I would respectfully disagree with that assessment though big picture can appreciate it achieves the goals laid out in a low complexity manner.

  1. Lower slippage in normal operation.
  • While this chart demonstrates evenly spread ticks, they do not have to be evenly spread and could have greater concentration at earlier ticks.
  • Ranges in general can be adjusted, here I wanted the slippage because to me that’s how you ensure the peg actually gets corrected instead of left to hang open, but even spread tighter range could also provide lower slippage in normal operation.
  1. Oracle manipulation
  • generally agree that someone can move the price out of range and once there can provide a small amount of liquidity too little for MEV bots to spend the gas to arb.
  • Would point out that 200 rETH sold into Curve with A = 50 sends the price to ~ 0.52 ETH per rETH.
    which if we assume you could incentivize the same amount of liquidity (2/tick) that 200 ETH would still have the price ~.90 ETH per rETH
  • (I wonder if using Uniswap as a buffer against oracle manipulation is useful. Can have small amount at say 0.9 which could provide a buffer for any MEV bot correcting a Curve Oracle Attack by giving an outlet to offload the rETH they buy there. Though perhaps aggregators would run right through it.

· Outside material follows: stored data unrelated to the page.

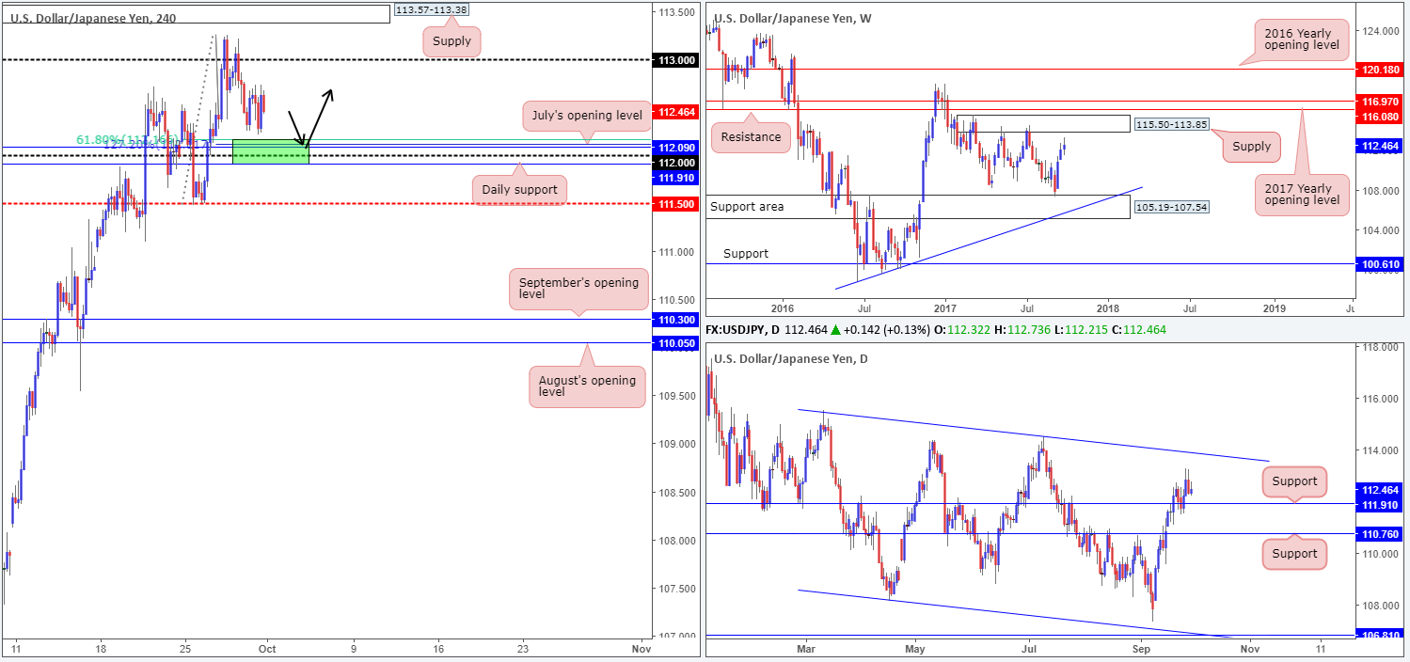Screen dimensions: 1410x662
Task: Select September's opening level callout
Action: [577, 289]
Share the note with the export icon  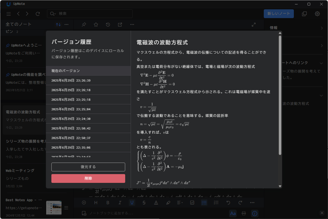pos(120,24)
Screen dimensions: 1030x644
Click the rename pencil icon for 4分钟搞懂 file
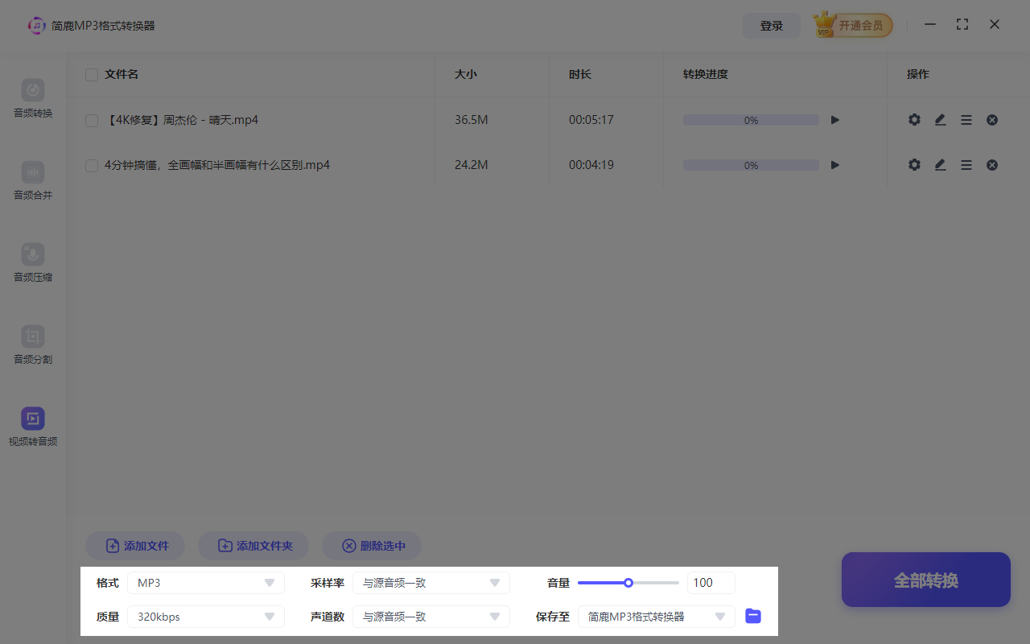click(940, 164)

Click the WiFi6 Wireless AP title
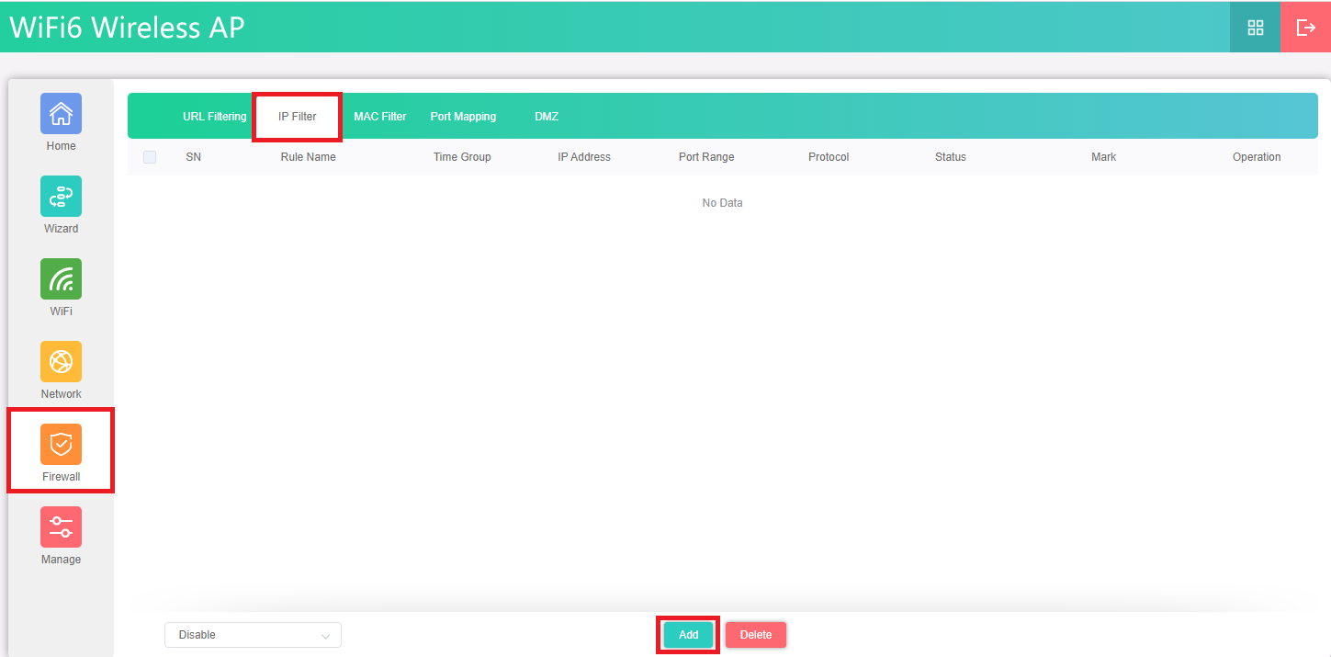[x=127, y=28]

Its possible you can use MEV bots as Keepers which could both activate providing liquidity and then arb it themselves such that the buy pressure is only on the market if Curve price is below that line… Need to think on this more…)
  1. Capital Efficient.
  • Note the 1/tick line is for half the total value as the Curve pool.
  • The 2/tick would have the same total value and could service the same 80 rETH at ~ 2% difference, but then still has another 120 rETH it can still service before reaching the the 5% difference of the Curve pool at 100 rETH in total serviced.
2 Likes

totally agree here, would not make sense to try to close the Curve pool, and while open makes sense to play the game.